Conheci Gorbachev na redação do Estadão, em dezembro de 1992, quando o jornal passou a publicar uma coluna mensal dele. Quando ele assumiu o poder, em 1985, a União Soviética estava em profunda decadência, com uma economia disfuncional, uma burocracia comunista que se servia do Estado e uma guerra sem sentido no Afeganistão, que drenava as poucas energias do império. Gorbachev entendeu que a inércia levaria o país a um fim trágico, e lançou duas políticas tão marcantes que ficariam conhecidas no mundo por seus nomes em russo: glasnost (abertura) e perestroika (reestruturação).
Gorbachev reconheceu que a superioridade tecnológica e econômica dos Estados Unidos, Europa e Japão era consequência de seus modelos democráticos liberais.
O líder soviético aceitou uma distensão com os Estados Unidos, que criou uma onda de otimismo no mundo, até então atormentado pelo pesadelo de um Armagedom nuclear.
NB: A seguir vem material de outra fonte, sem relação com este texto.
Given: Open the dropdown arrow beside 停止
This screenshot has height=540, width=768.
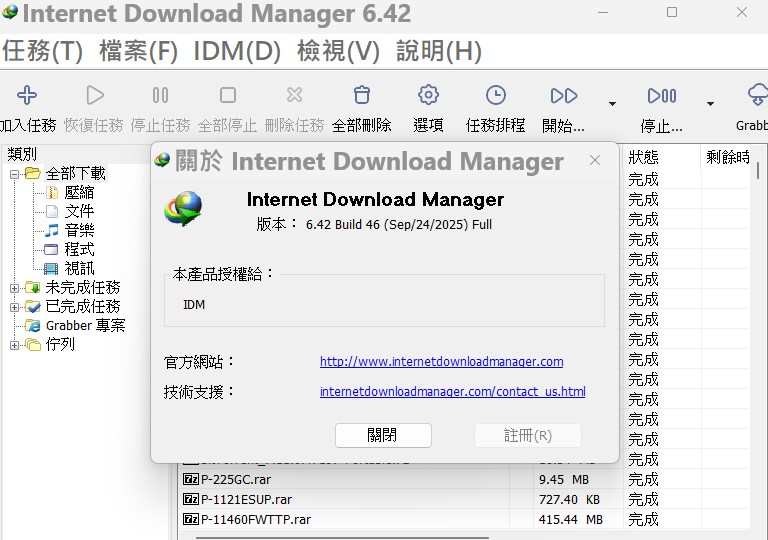Looking at the screenshot, I should (x=710, y=103).
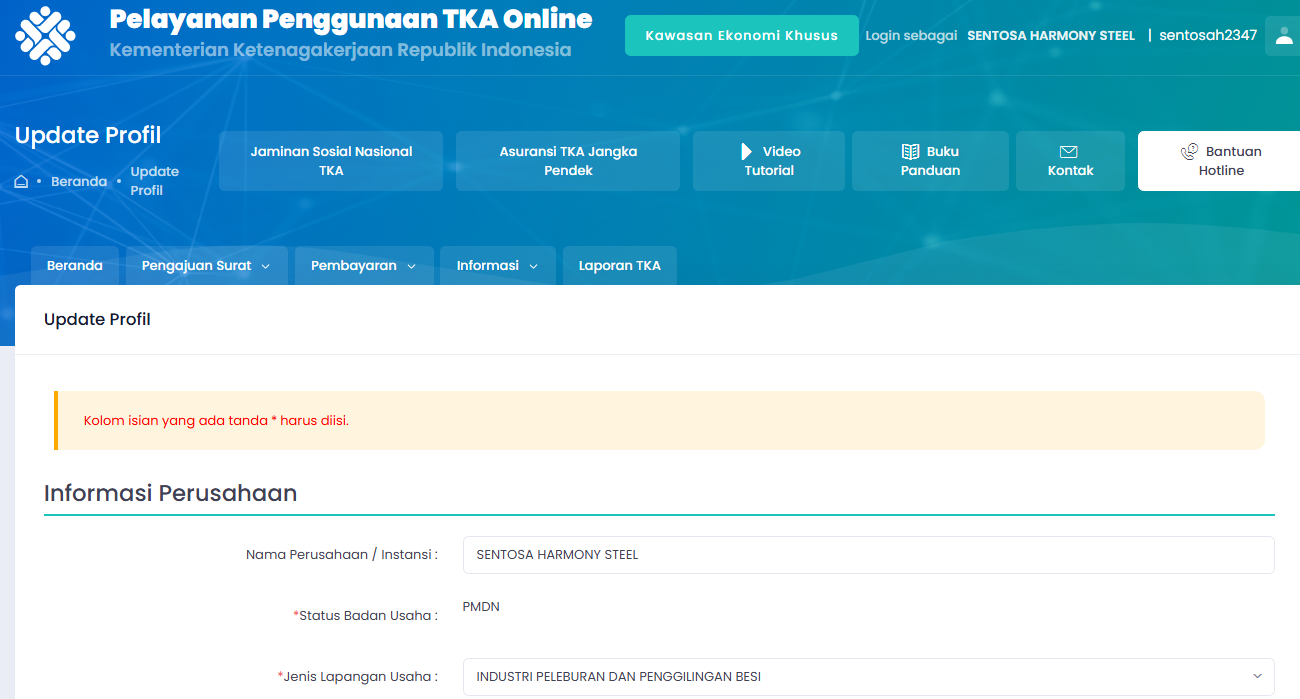Click the Nama Perusahaan input field
The height and width of the screenshot is (699, 1300).
pyautogui.click(x=868, y=555)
Em dezembro de 1987, ele assinou um tratado com o então presidente americano Ronald Reagan que previa a destruição do estoque de mísseis nucleares de alcance intermediário. Seria o primeiro de vários acordos dessa natureza.
A imprensa soviética passou a ter uma liberdade sem precedentes de criticar o governo. Um novo parlamento bicameral foi instituído, o Congresso dos Deputados do Povo, com eleições diretas para uma parte de seus representantes, que por sua vez nomeavam um Soviete Supremo dotado de poderes reais no governo.
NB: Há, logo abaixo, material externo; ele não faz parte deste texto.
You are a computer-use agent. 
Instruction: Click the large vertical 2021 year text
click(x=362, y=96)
Gorbachev ordenou a retirada das tropas do Afeganistão em 1989. No mesmo ano, o Muro de Berlim caiu e os países do Leste Europeu se liberaram do jugo soviético, sem que tanques russos fossem despachados para suas capitais para reprimir esses movimentos, como ocorrera nas décadas anteriores. Essa atitude lhe valeu o Prêmio Nobel da Paz de 1991.
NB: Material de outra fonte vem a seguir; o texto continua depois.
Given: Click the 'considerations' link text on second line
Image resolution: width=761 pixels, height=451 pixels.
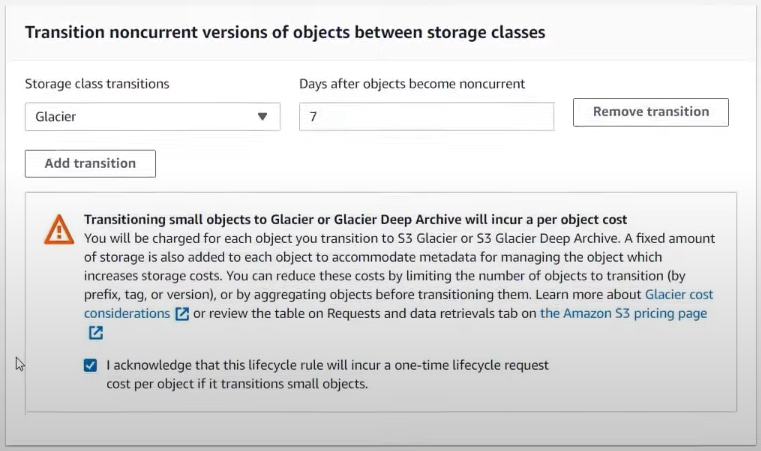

Gorbachev, no entanto, não pretendia ver o fim da União Soviética. Ao contrário. Suas reformas tinham como objetivo assegurar a sobrevivência do império. Tanto que não permitiu a independência das 15 repúblicas que a compunham. Estive no Azerbaijão este ano, onde Gorbachev é odiado até hoje por ter enviado tropas para reprimir a independência da república. Em Baku, há um memorial, a Alameda dos Mártires, que inclui os mortos naquela invasão de janeiro de 1991.
Mesmo assim, Gorbachev enfrentou as resistências da burocracia comunista, que não queria ceder poder. Em agosto de 1991, ele foi confinado em sua dacha (casa de veraneio) na Crimeia, por golpistas liderados por integrantes de seu próprio governo. Foi salvo por um movimento encabeçado pelo então presidente da República Russa, Boris Yeltsin.
O episódio acelerou o fim da União Soviética, ao abrir caminho para a ascensão de Yeltsin e expor as forças revisionistas no Kremlin. O presidente russo firmou no dia 8 de dezembro daquele ano os Acordos de Belovezh com os governantes da Ucrânia e da Belarus, substituindo a URSS pela Comunidade dos Estados Independentes. Isso esvaziou o poder central soviético e, com ele, o cargo de Gorbachev. No dia 25 de dezembro de 1991, ele renunciou ao cargo e a bandeira soviética deu lugar à da República Russa no mastro do Kremlin.
Putin era espião da KGB, o serviço secreto soviético, e assistiu à queda do Muro em Berlim, onde servia. Voltou para sua cidade natal, Leningrado, depois rebatizada de São Petersburgo, e ali viu desmoronar tudo aquilo por que trabalhara em sua vida. Nasceu nele uma obsessão de restaurar o império. Em 2005, já presidente, em seu discurso sobre o Estado da União, Putin declarou que o colapso da União Soviética foi “a maior catástrofe geopolítica do século”.
A repressão sangrenta do separatismo na Chechênia, assim como as invasões da Geórgia, em 2008, e da Ucrânia, em 2014 e neste ano, partiram dessa convicção. As fantasias imperialistas de Putin trouxeram de volta para o mundo angústias que Gorbachev ajudara e dissipar.